Green Eggs Sans Ham. Thousand Year-Old Egg - Sam Woo BBQ. Van Nuys, CA.

thousand year old eggs
Sam Woo BBQ. Van Nuys, CA, LA Chinatown and various locations.

His mark sat busily scanning the newspaper but was hardly reading it; the paper’s black and gray pages were flipped and turned with such frenzy that it sounded like two bush creatures were savagely scuffling over the usual food, female or turf. His mark appeared very much preoccupied and unsuspecting of what was about to happen, but one can never be too sure. So for the tenthteenth time or something like that he went over his checklist and made sure all his props, devices and confederates were in place and at the ready. He felt good. His confidence had returned after an unfairly prolonged dormancy. His pulse suddenly quickened. This time he came prepared and practiced. This time he recruited help. This time he wouldn’t screw it up.

His only purpose in life was to remain steadfast, to keep a fierce focus, not to be diverted by anything. He’s always had some sort of problems with discipline and staying on track. He’s improved though. It wasn’t easy, of course, but years of training and that mother of his helped. That mother of his raised him and his three sisters largely on her own. It wasn’t exactly a happy household but she managed to keep them all alive and get them into the world to do what they will. “And that’s why I was put on this earth,” she would crow.

He was always the smallest, meaning in age and stature. He never knew his father, but he does have a ghostly reverie of him probably from an early residual memory, and it wasn’t from trauma or anything of the sort. His father seemed confused and resentful like he was abruptly extracted from his ideal life and hurled into the unfulfilling actual one he was living. Like his son he also wasn’t very tall. That is basically the recollection.

Everyday, in order to be true to his purpose, he first and foremost needed you to notice him, which is not easy due to his aforementioned short stature, next he needed a bit of your time, not too much, not too little, but just enough to do what he had to do. Lastly, and this was always the challenging part – to close the deal, to win you over, to have you let go of your fears, to make you trust him – he just needed you to put it in your mouth. That was all. But the extremely awful and sad truth was that he had yet to convince a single you to do so and thus not satisfying his purpose in the slightest.

━━━

Write out the stretch of the Sam Woo BBQ egg post from "His only purpose" through "she would crow.", word for word.

━━━

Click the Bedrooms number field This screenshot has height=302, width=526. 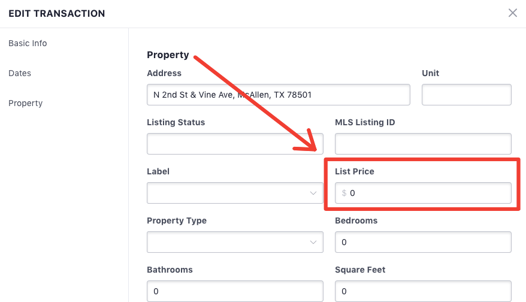423,242
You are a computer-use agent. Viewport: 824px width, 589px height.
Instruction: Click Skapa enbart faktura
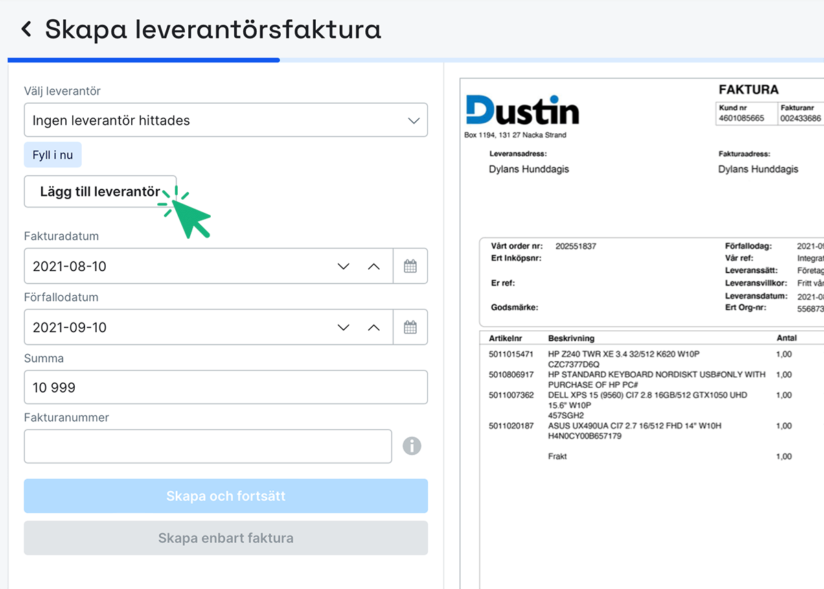coord(226,538)
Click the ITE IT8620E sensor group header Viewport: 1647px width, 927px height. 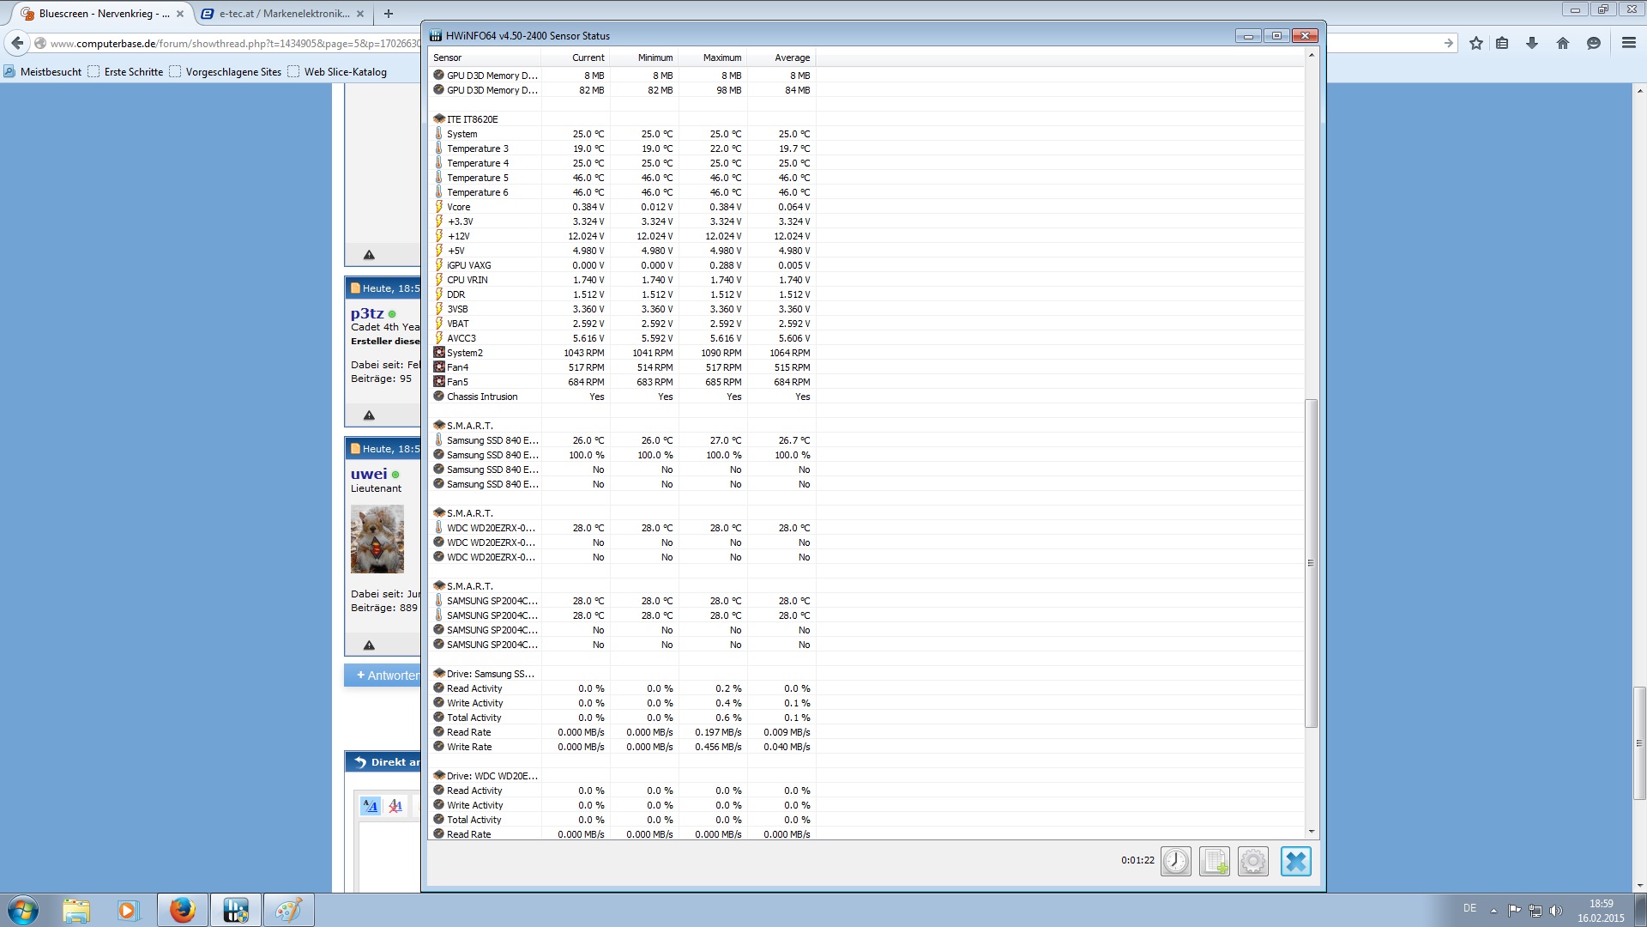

━━━

TASK OUTPUT:
His only purpose in life was to remain steadfast, to keep a fierce focus, not to be diverted by anything. He’s always had some sort of problems with discipline and staying on track. He’s improved though. It wasn’t easy, of course, but years of training and that mother of his helped. That mother of his raised him and his three sisters largely on her own. It wasn’t exactly a happy household but she managed to keep them all alive and get them into the world to do what they will. “And that’s why I was put on this earth,” she would crow.